L'avancée de l’armée à Tikrit est incertaine

Bagdad — Les forces irakiennes, appuyées par des chars et des hélicoptères de combat, ont commencé à s’en prendre aux insurgés se trouvant à Tikrit, la ville natale de Saddam Hussein qui est également l’une des deux grandes villes du pays tombée entre les mains de militants sunnites lors d’une avance rapide dans le Nord, plus tôt ce mois-ci.

 

Le gouvernement a reçu un appui avec l’arrivée à Bagdad, tard samedi, de cinq avions de guerre Sukhoi 25 achetés en sous-main à la Russie.

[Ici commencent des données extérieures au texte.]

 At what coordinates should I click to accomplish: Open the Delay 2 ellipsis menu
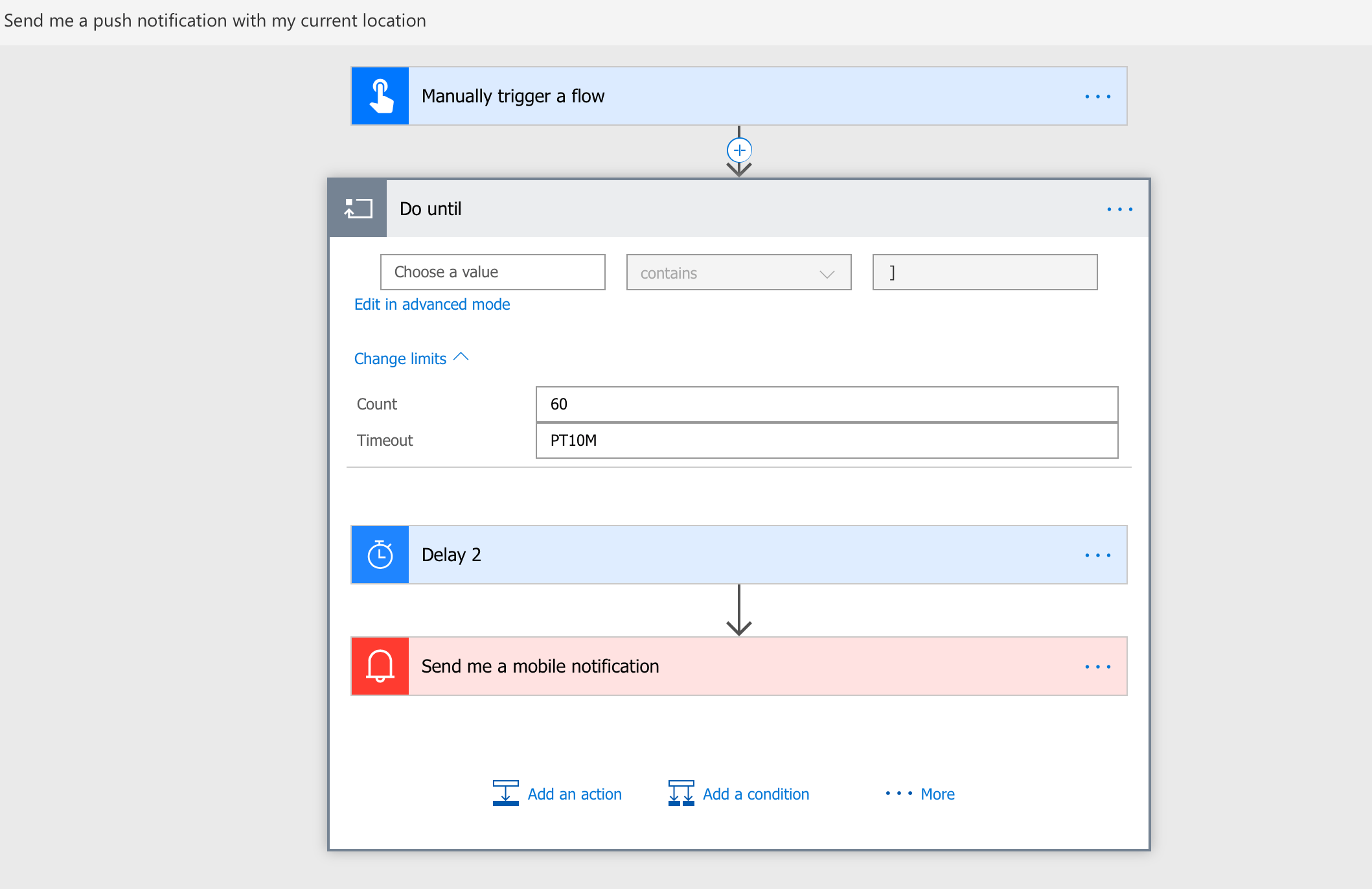(1097, 555)
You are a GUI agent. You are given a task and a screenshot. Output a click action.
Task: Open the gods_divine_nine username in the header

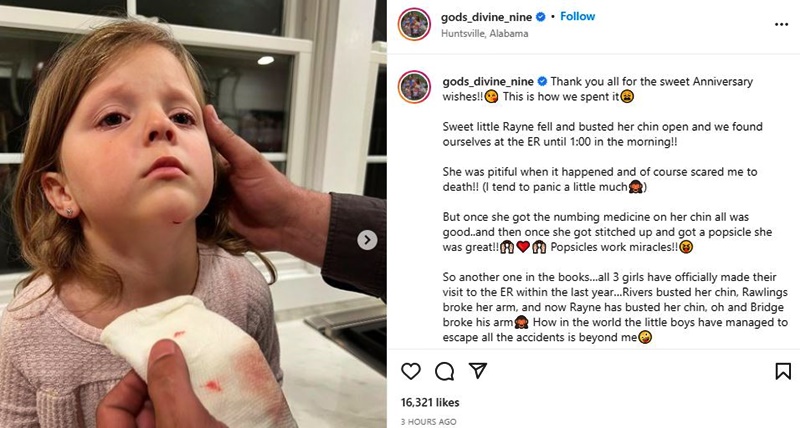(x=487, y=17)
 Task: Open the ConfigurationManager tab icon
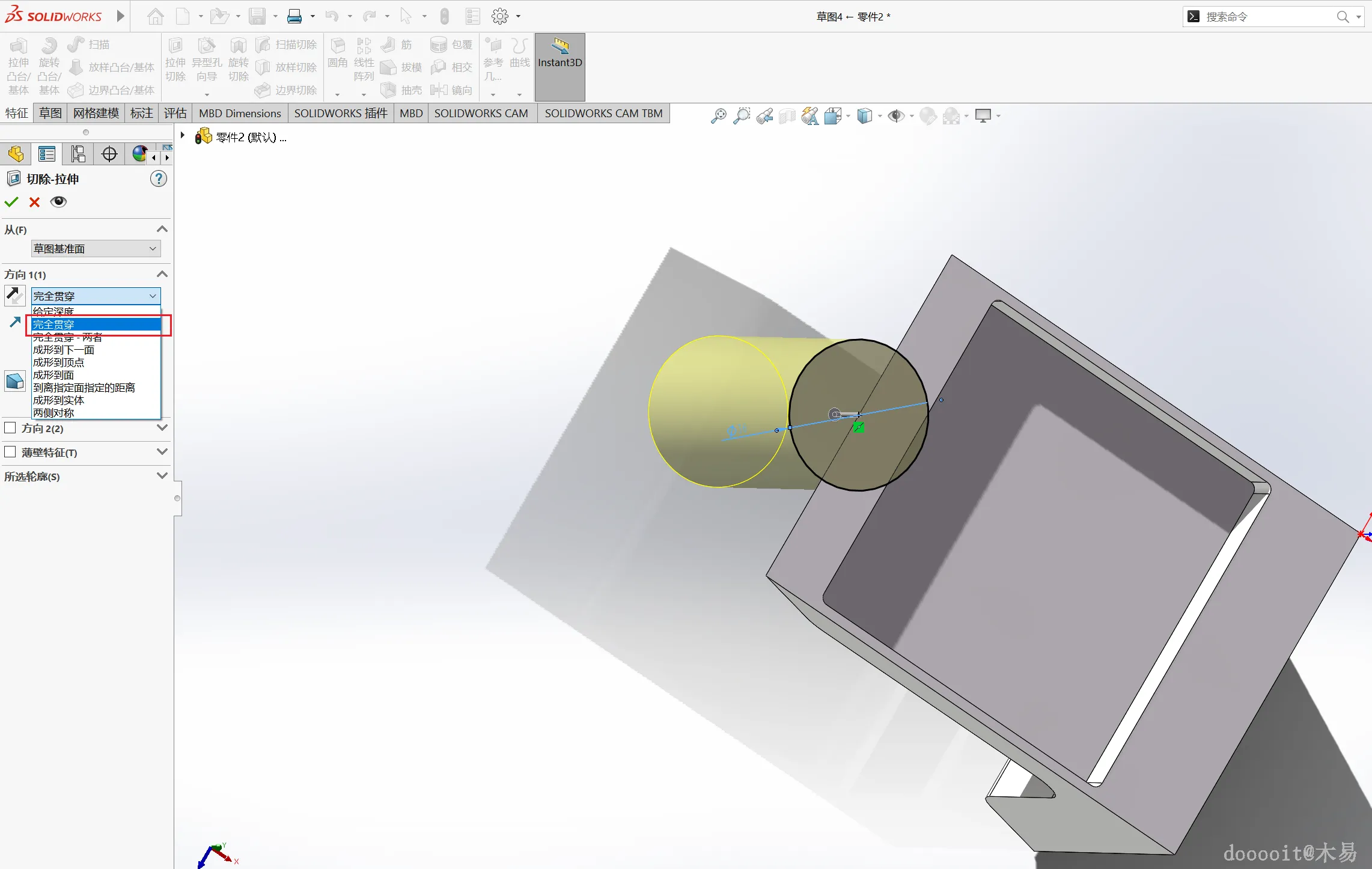pyautogui.click(x=78, y=154)
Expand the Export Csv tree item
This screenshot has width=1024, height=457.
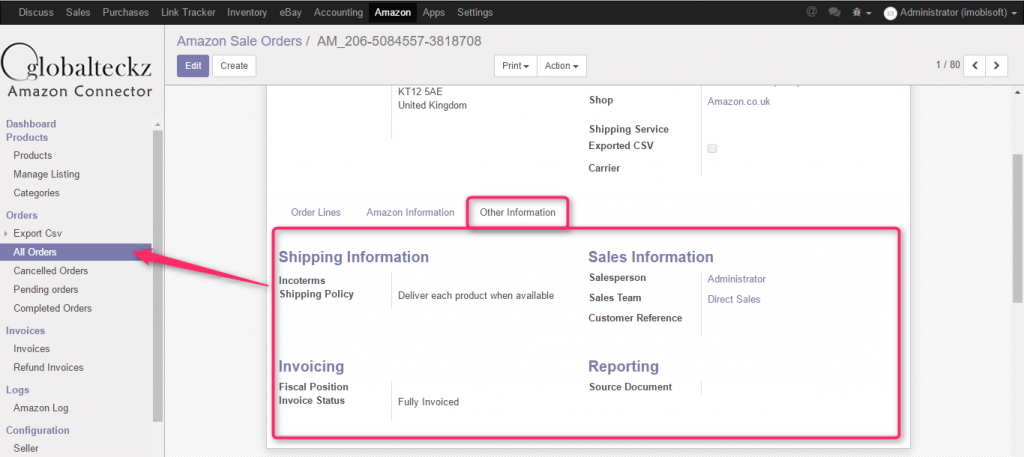[x=7, y=233]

Ces chasseurs sont conçus pour offrir du soutien aérien de proximité aux troupes au sol, en plus de détruire des cibles mobiles.

 

Selon le commandant des forces aériennes irakiennes, le lieutenant-général Anwar Hama Amin, l’armée a «un besoin urgent de ce type d’avion pendant cette période difficile». «Ces chasseurs entreront en action d’ici quelques jours — au cours des trois ou quatre prochains jours — afin de soutenir les unités et de combattre l’organisation terroriste EIIL [État islamique d’Irak et du Levant]», a-t-il dit.

 

Informations contradictoires

 

Les avions pourraient être déployés lors de la bataille pour Tikrit, une ville à majorité sunnite de plus de 200 000 habitants située à environ 130 kilomètres au nord de Bagdad, où la colère contre le gouvernement central à majorité chiite est très palpable. 

 

Des informations contradictoires circulent à propos de l’ampleur de l’avance de l’armée vers la ville. Selon des résidents, les militants contrôlaient toujours la ville à la tombée de la nuit, samedi, alors que des responsables de la sécurité ont plutôt affirmé que les troupes avaient atteint les faubourgs, et que le gouverneur provincial parle même d’une entrée dans la ville elle-même.

 

Le gouvernement a présenté la campagne comme une riposte à la suite de plusieurs semaines de défaites démoralisantes aux mains de l’EIIL. La progression des militants dans le nord et l’ouest du pays a fait plonger ce dernier dans la pire crise depuis le retrait des troupes américaines en décembre 2011, et menace d’entraîner la dislocation de la nation en trois États basés sur des frontières sectaires et ethniques.

 

Si elle est couronnée de succès, l’opération de Tikrit pourrait ramener une certaine confiance envers les forces de sécurité — ainsi qu’envers le controversé premier ministre Nouri al-Maliki, qui tente de conserver son poste.

 

Tête de pont

 

Les combats de samedi ont débuté avant l’aube, alors que des hélicoptères ont lancé des frappes aériennes sur des insurgés qui s’en prenaient à des troupes stationnées sur un campus universitaire dans la zone nord de la ville, a précisé un porte-parole de l’armée. Les forces gouvernementales y ont installé une tête de pont après y avoir été aéroportées la veille. Des heurts sporadiques se sont poursuivis toute la journée. Au même moment, plusieurs colonnes de soldats ont progressé vers le nord en direction de Tikrit à partir de Samara, une ville située en bordure du Tigre et abritant un important autel chiite.

 

Au coucher du soleil, un autre dirigeant de l’armée a précisé que des soldats avaient atteint la bordure de Tikrit, tandis que d’autres s’étaient emparés d’une base aérienne ayant déjà servi aux troupes américaines.

 

Pression sur Al-Maliki

 

Quant au gouverneur de la province de Salahuddine, il a déclaré à l’Associated Press que les troupes étaient entrées directement dans la ville, parvenant jusqu’au bâtiment de la Cour provinciale. Cependant, des résidents joins dimanche par téléphone ont plutôt fait savoir que l’EIIL contrôlait toujours Tikrit et patrouillait dans les rues.

 

De leur côté, les États-Unis et d’autres grandes puissances font pression sur le premier ministre pour que celui-ci tende la main aux minorités sunnites et kurdes, et ont réclamé un gouvernement plus inclusif qui pourrait s’attaquer aux doléances de longue date.

 

M. Al-Maliki tente de conserver son poste, qu’il occupe depuis 2006, alors que plusieurs anciens alliés ont retiré leur soutien, et que les Irakiens doutent de plus en plus de sa capacité d’unifier le pays. Il semble toutefois en mesure de remporter un troisième mandat après que sa coalition eut remporté la majorité des sièges au cours des élections tenues en avril.